Intel is still losing money. The company said its net loss widened to $4.28 billion, or 73 cents per share, from $887 million, or 19 cents a share a year earlier.
Intel has an unusual strategy when it comes to chips. As an integrated device manufacturer, Intel makes its own products while also manufacturing the silicon that powers them. Most chipmakers outsource the complex and costly manufacturing process to giant chip fabrication plants run by Taiwan Semiconductor Manufacturing Company.

Foundry revenue at Intel rose 16% from a year go to $5.4 billion, though much of its foundry business consists of making its own chips.
Intel’s Core Ultra Series 3 processor started selling in PCs in January, while its newest Xeon 6+ data center processors hit the market in March. Soon after, Google committed to using multiple generations of the Intel CPU to run AI workloads in its data centers.
Intel’s latest PC and data center processors are made on 18A process node at a giant new fab in Arizona. For now, Intel remains the only major customer of its 18A chip fabs, despite it being technologically similar to TSMC’s 2-nanometer node.
The challenge will be convincing longtime TSMC customers to make the leap.
Intel is recovering from years of delays on previous nodes, and some 18A wafers have had defects, making for a lower number of usable chips per wafer, typically referred to as yield.
Some analysts are waiting to see promising yields of Intel’s next-generation 14A technology, planned for 2028 or beyond. After previously indicating Intel would wait for a major customer to emerge before moving forward with the expense of ramping to the newest technology, Tan said on X in January that Intel is “going big time into 14A.”
Tan said on the earnings call that “multiple customers” are “actively evaluating the technology,” and that its development is happening at a faster pace than Intel saw with its the 18A technology.
A major customer could be Elon Musk, though details remain murky. Intel announced earlier this month that it will be joining Musk’s Terafab chip complex in Austin, Texas, to help “design, fabricate, and package ultra-high-performance chips at scale” for SpaceX, xAI and Tesla.

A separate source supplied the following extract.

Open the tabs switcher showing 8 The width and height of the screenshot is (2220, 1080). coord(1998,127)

During Tesla’s first-quarter earnings call on Wednesday, Musk said Tesla plans to use Intel’s forthcoming 14A process to produce chips at the facility, which is mean to make chips for use in Tesla’s vehicles and robots, and in yet-to-be-constructed orbital datacenters for SpaceX.
Musk said 14A is still in development by Intel but, “by the time Terafab scales up, 14A will probably be fairly mature or ready for prime time.”

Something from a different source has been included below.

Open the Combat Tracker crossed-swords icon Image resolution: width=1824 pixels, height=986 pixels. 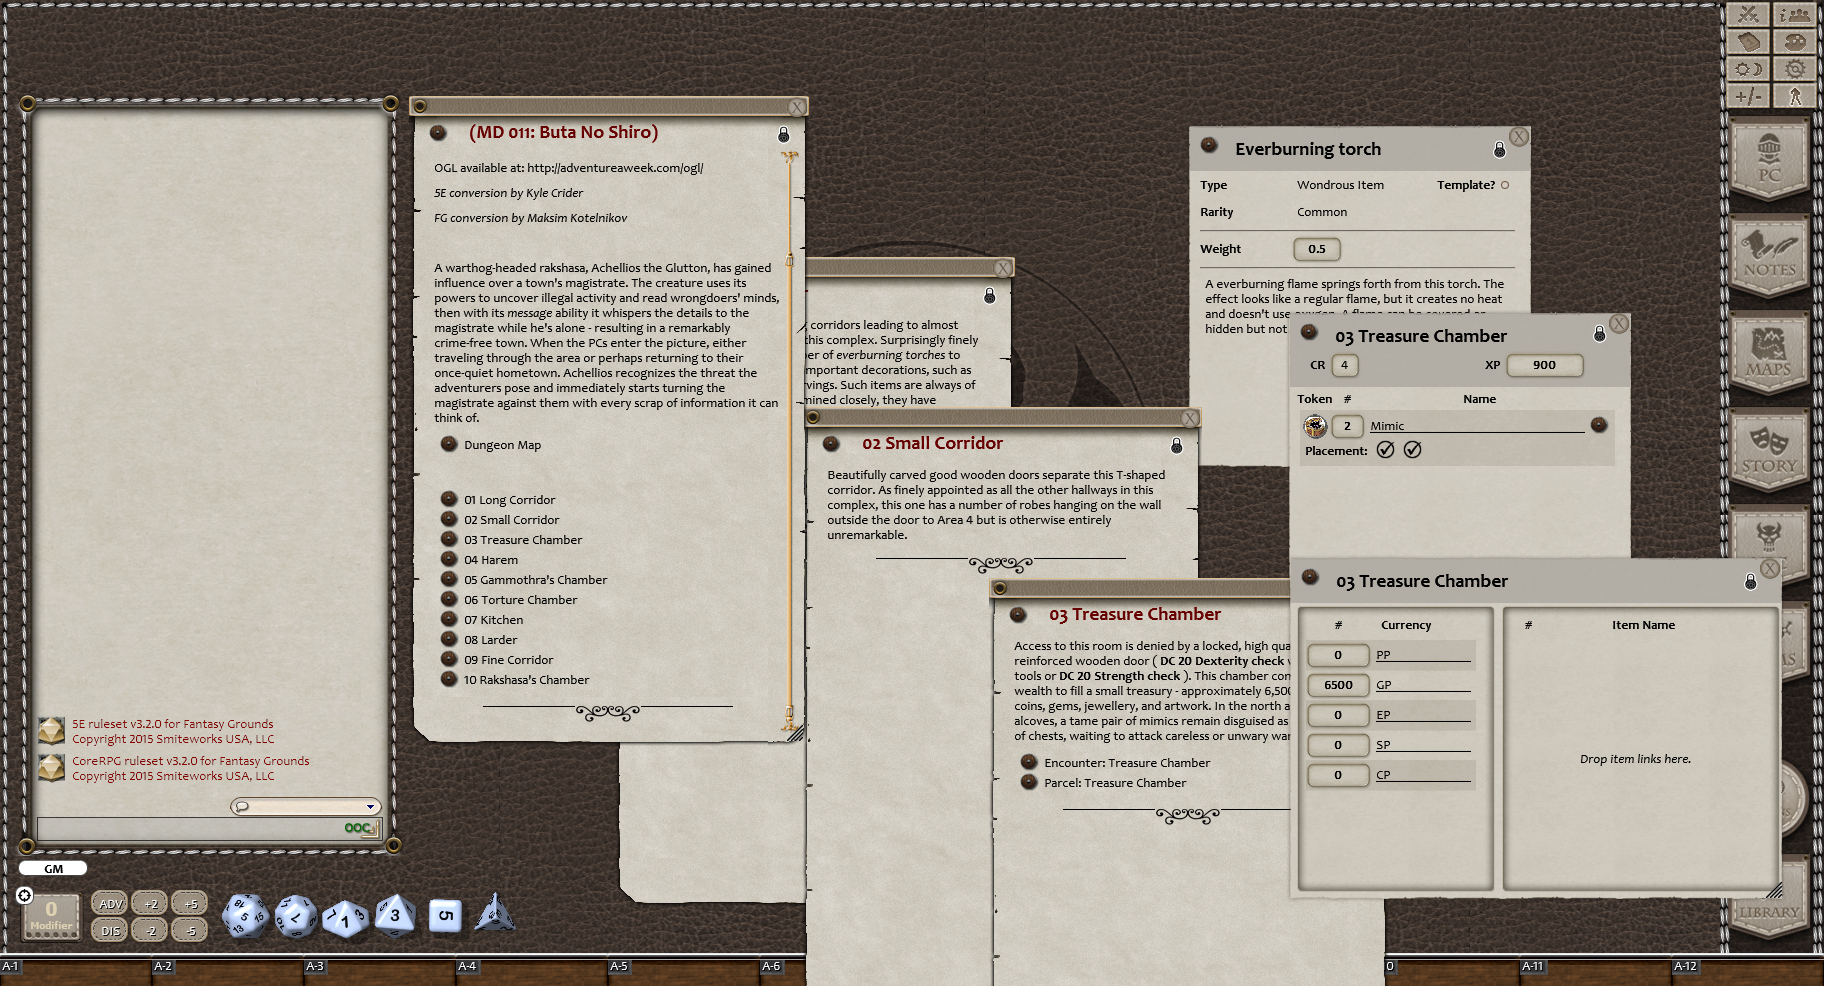(x=1747, y=14)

On Intel’s call, Tan said, “Elon and I share a strong conviction that global semiconductor supply is not keeping pace with the rapid acceleration in demand,” adding that together they are “looking for unconventional ways to improve manufacturing efficiency.”

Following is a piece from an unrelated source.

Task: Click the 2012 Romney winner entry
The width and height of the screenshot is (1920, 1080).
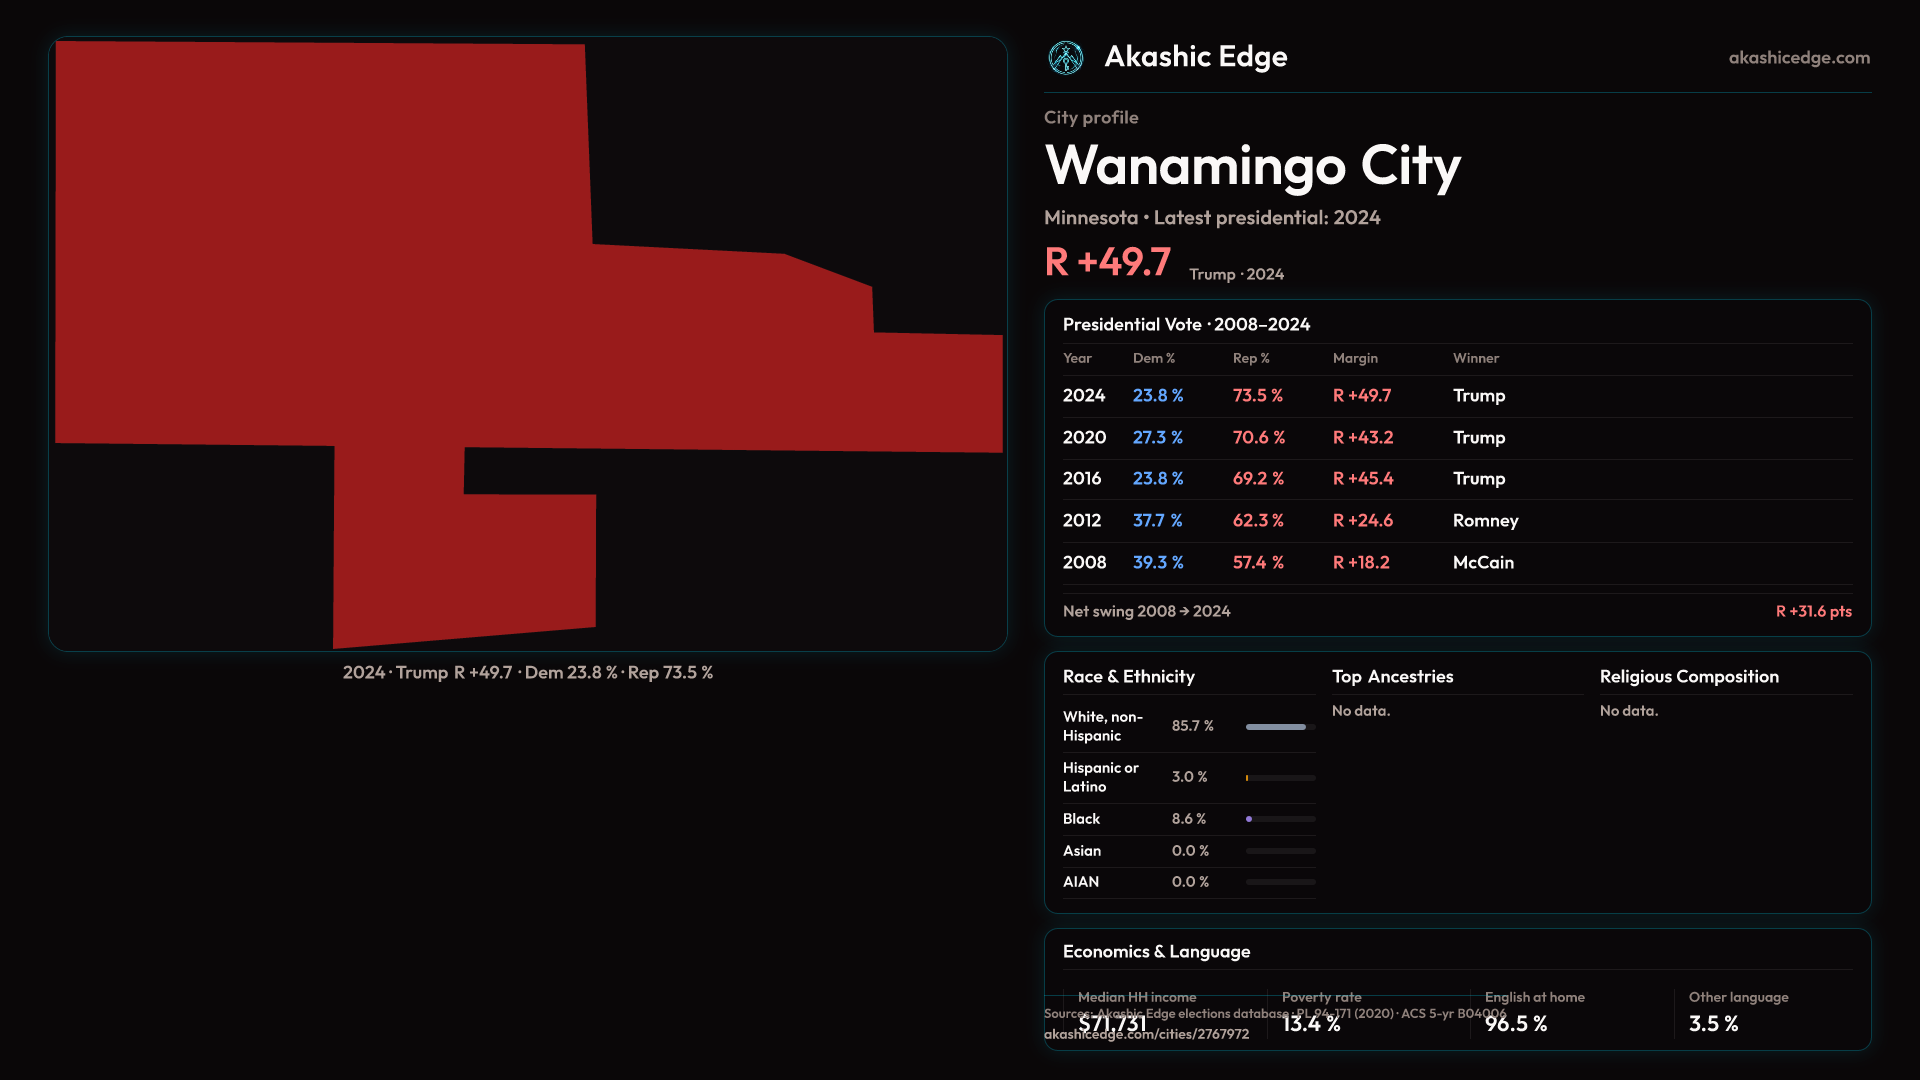Action: click(1485, 521)
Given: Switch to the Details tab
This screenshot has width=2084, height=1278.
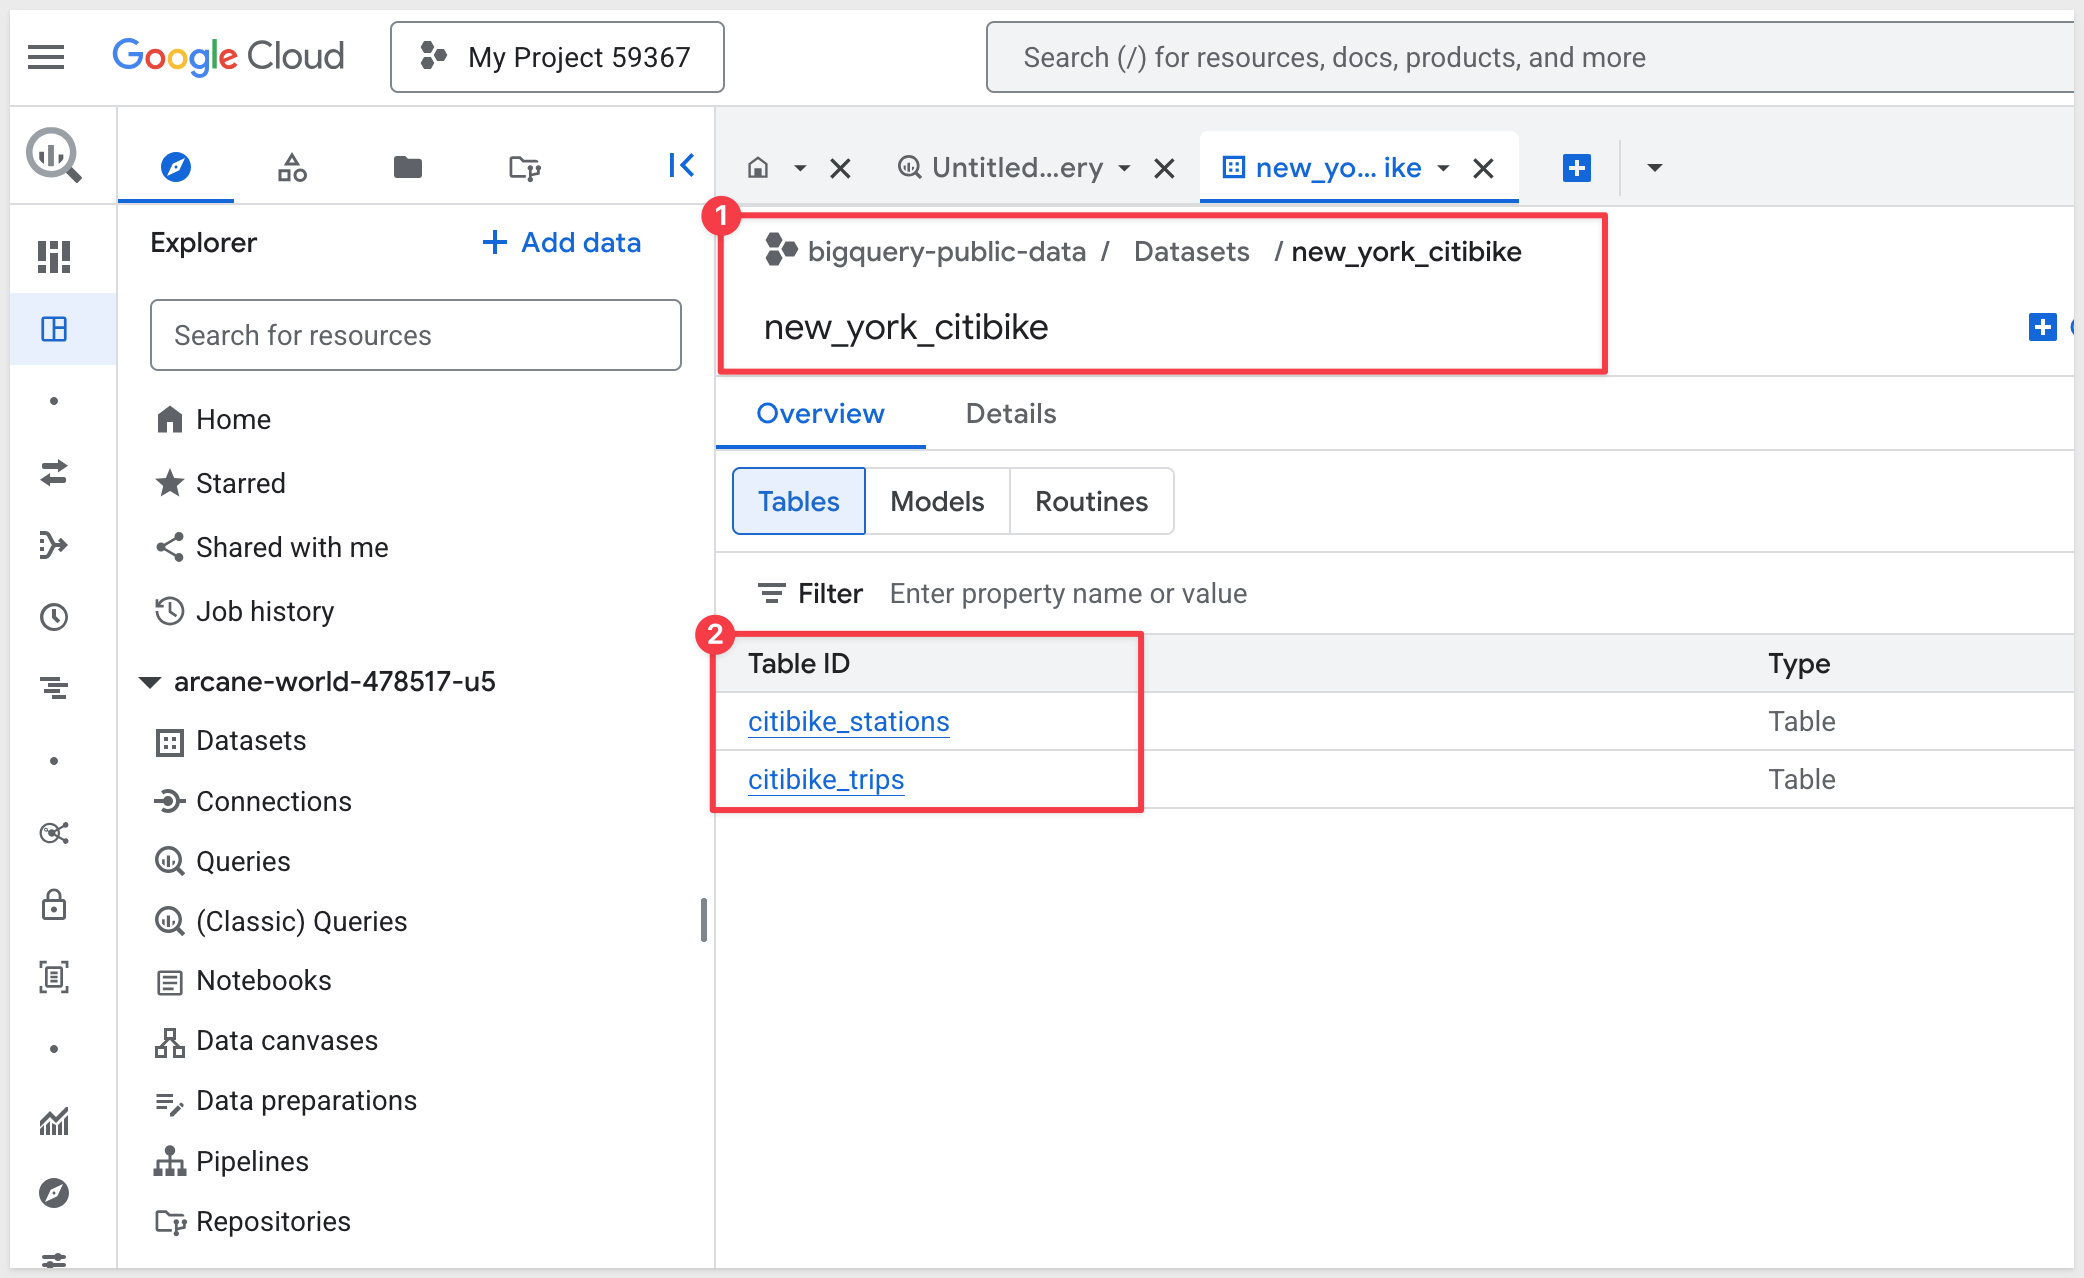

Intel’s renewed focus on manufacturing chips for others came when Pat Gelsinger took the helm as CEO in 2021. Gelsinger was pushed out in 2024 and replaced by Tan early last year.
Intel slashed 15% of its workforce in July and canceled chip fab projects in Germany and Poland. In Ohio, Intel’s giant new chip fab is delayed until 2030, after initial plans had it starting production this year. Tan wrote in a memo at the time of layoffs that, “Over the past several years, the company invested too much, too soon – without adequate demand.”
The latest guidance may also be strong due to another part of the chipmaking process where Intel excels: advanced packaging. That involves individual chip dies being connected to a larger system. Intel is one of only three global companies that offer the most advanced type of packaging, creating a new bottleneck in the race to make enough chips for AI.
CFO David Zinsner told CNBC that he’s confident advanced packaging will bring in billions of dollars per customer, after previously estimating that figure would be in the hundreds of millions. Intel’s advanced packaging customers include Amazon, Cisco, and the new commitment from SpaceX and Tesla.
—CNBC’s Kristina Partsinevelos contributed to this report.